Bayesian inversion of convolved hidden Markov models with applications in reservoir prediction

TL;DR

This paper develops a Bayesian inversion framework for convolved hidden Markov models, enabling efficient subsurface seismic data interpretation into lithology and elastic properties despite computational challenges.

Contribution

It introduces approximate posterior models and recursive algorithms to improve Bayesian inversion efficiency for complex spatial models in seismic analysis.

Findings

Approximate posterior models enable efficient Bayesian inference.

Recursive Forward-Backward algorithm assesses model accuracy.

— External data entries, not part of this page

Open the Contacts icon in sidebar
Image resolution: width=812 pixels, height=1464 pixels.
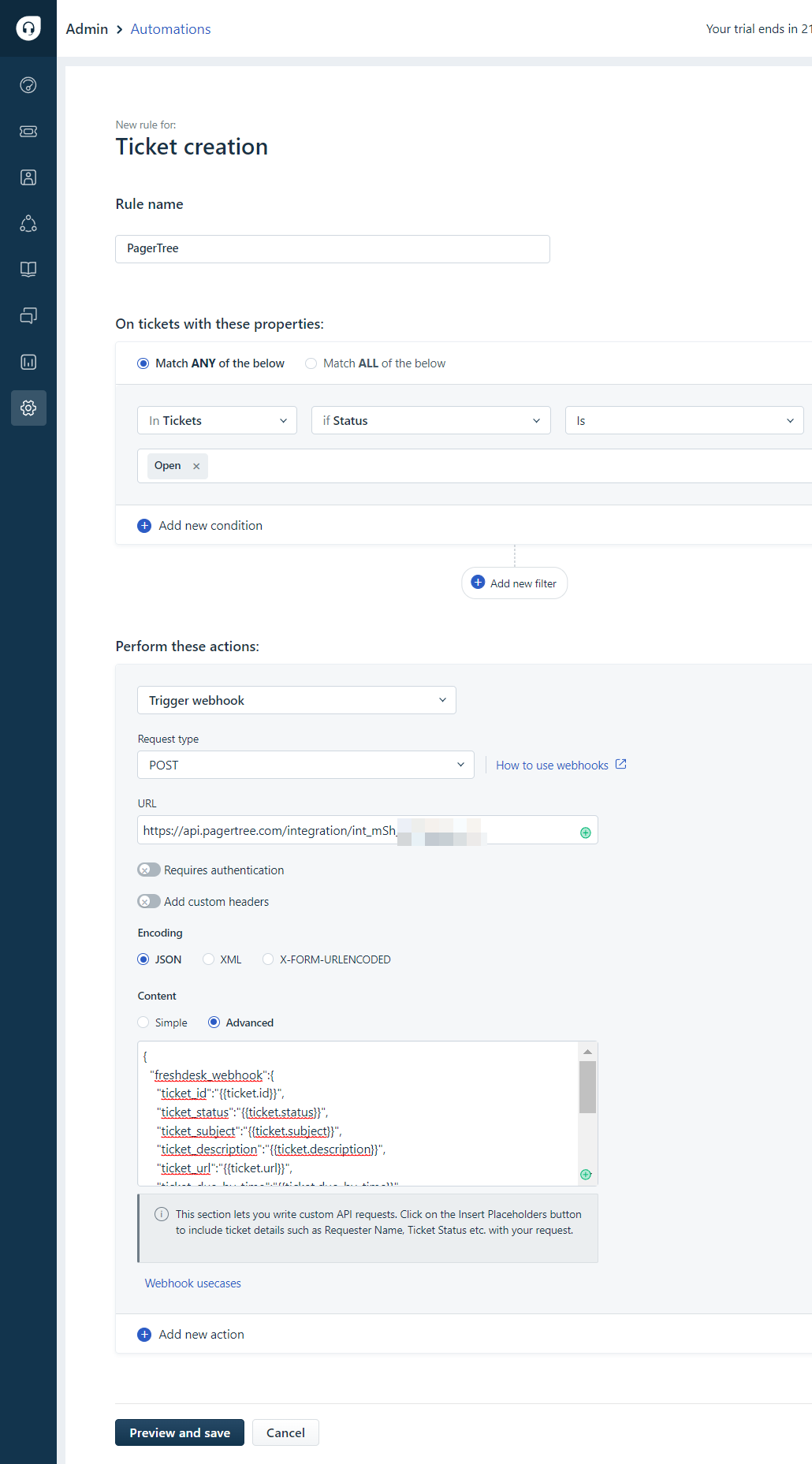coord(28,177)
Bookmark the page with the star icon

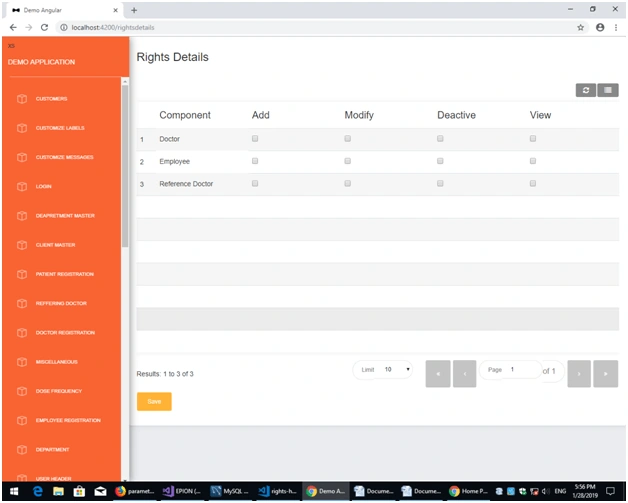point(580,27)
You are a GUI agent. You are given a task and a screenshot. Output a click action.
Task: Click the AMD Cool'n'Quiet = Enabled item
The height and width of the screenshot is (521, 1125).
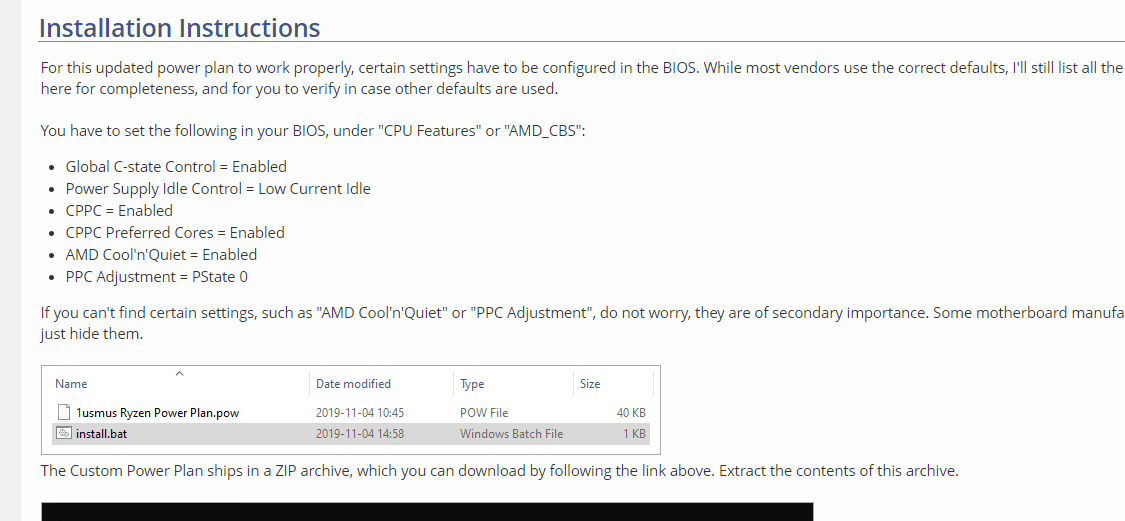tap(161, 255)
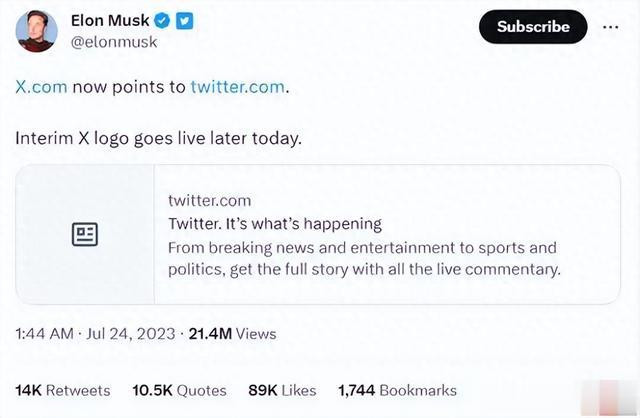The height and width of the screenshot is (418, 640).
Task: Open the link card title Twitter. It's what's happening
Action: pyautogui.click(x=275, y=224)
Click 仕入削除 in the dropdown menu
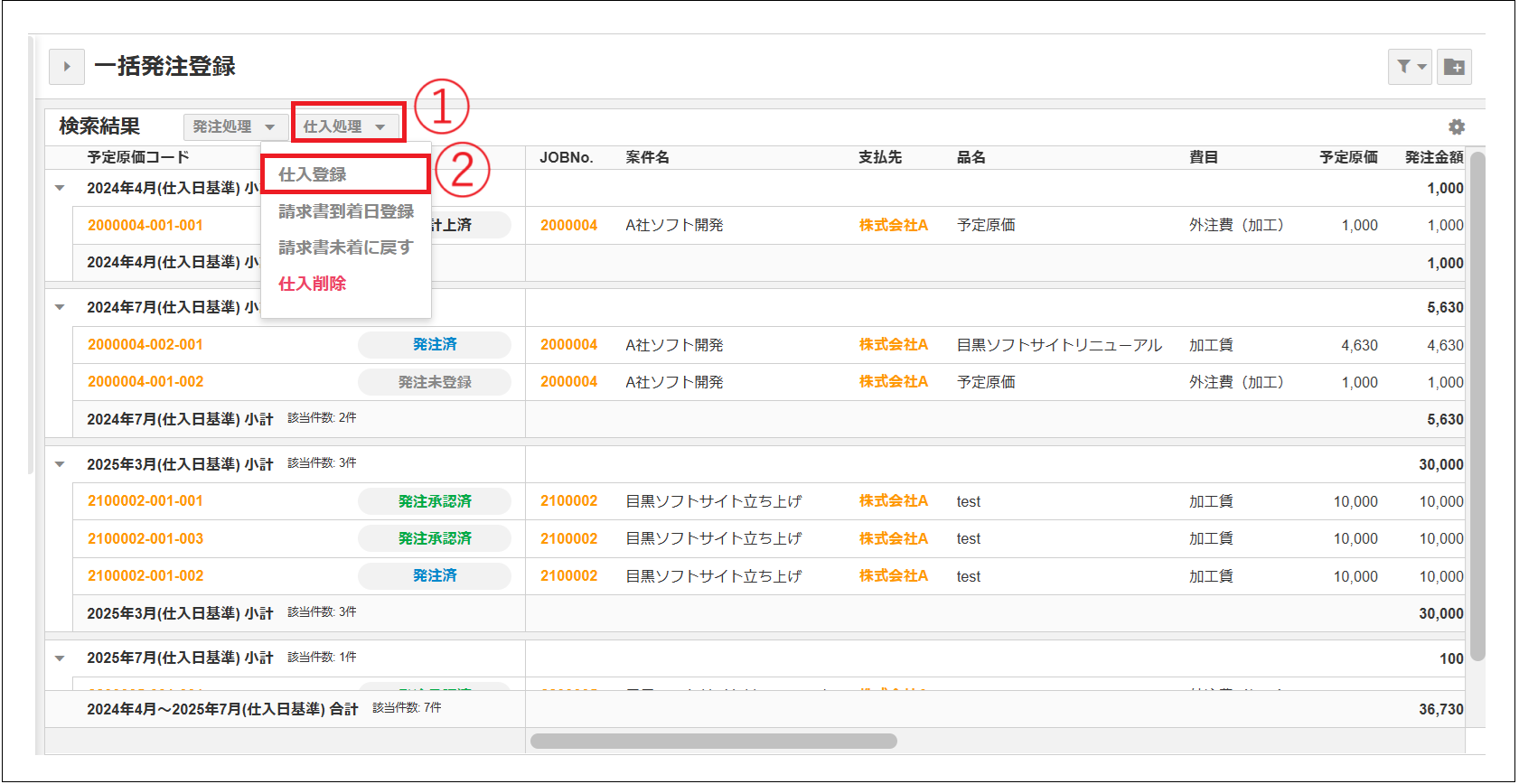This screenshot has height=784, width=1519. coord(313,284)
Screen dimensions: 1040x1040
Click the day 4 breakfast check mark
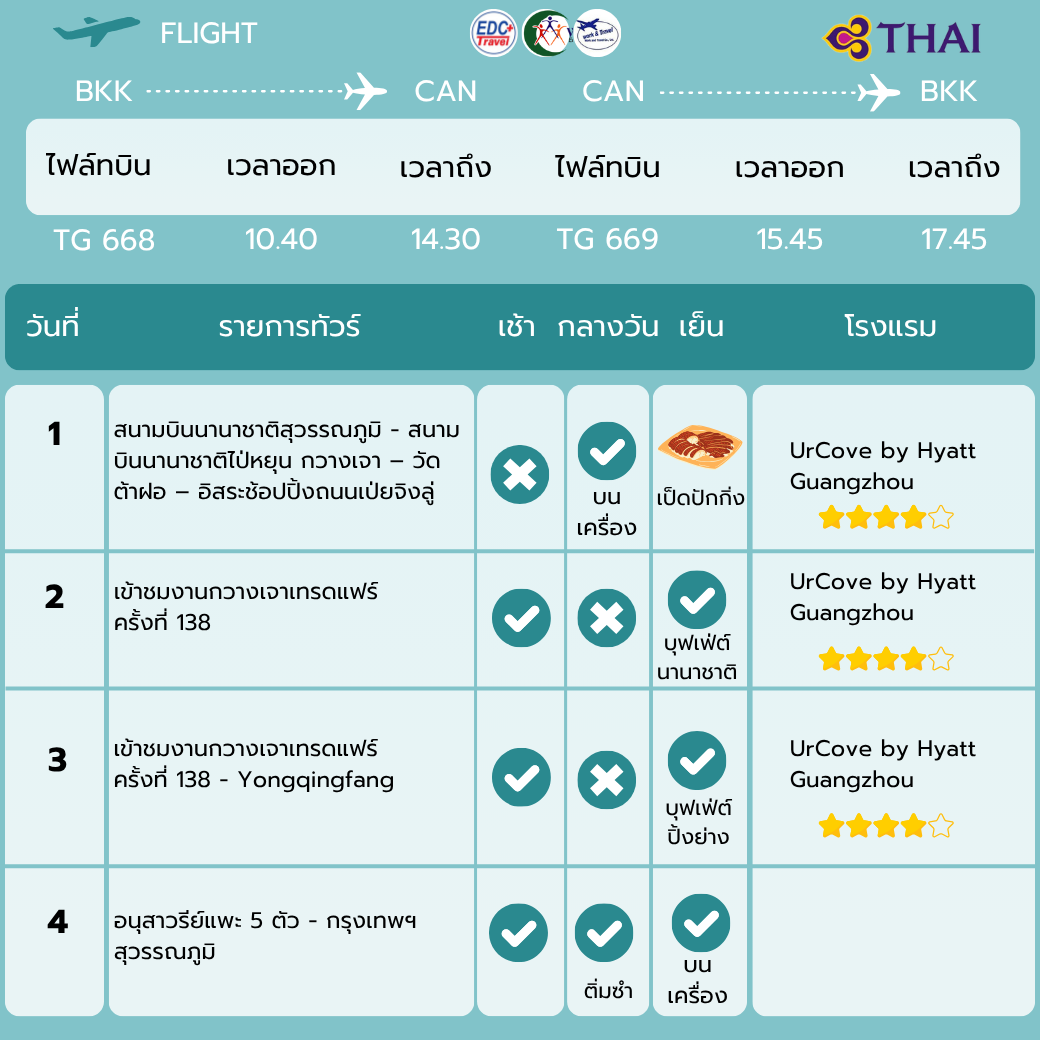[x=519, y=933]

Reliable prediction of lithology/fluid classes and elastic properties.

Abstract

Efficient assessment of convolved hidden Markov models is discussed. The bottom-layer is defined as an unobservable categorical first-order Markov chain, while the middle-layer is assumed to be a Gaussian spatial variable conditional on the bottom-layer. Hence, this layer appear as a Gaussian mixture spatial variable unconditionally. We observe the top-layer as a convolution of the middle-layer with Gaussian errors. Focus is on assessment of the categorical and Gaussian mixture variables given the observations, and we operate in a Bayesian inversion framework. The model is defined to make inversion of subsurface seismic AVO data into lithology/fluid classes and to assess the associated elastic material properties. Due to the spatial coupling in the likelihood functions, evaluation of the posterior normalizing constant is computationally demanding, and brute-force, single-site updating Markov chain Monte Carlo algorithms converges far too slow to be useful. We construct two classes of approximate posterior models which we assess analytically and efficiently using the recursive Forward-Backward algorithm. These approximate posterior densities are used as proposal densities in an independent proposal Markov chain Monte Carlo algorithm, to assess the correct posterior model. A set of synthetic realistic examples are presented. The proposed approximations provides efficient proposal densities which results in acceptance probabilities in the range 0.10-0.50 in the Markov chain Monte Carlo algorithm. A case study of lithology/fluid seismic inversion is presented. The lithology/fluid classes and the elastic material properties can be reliably predicted.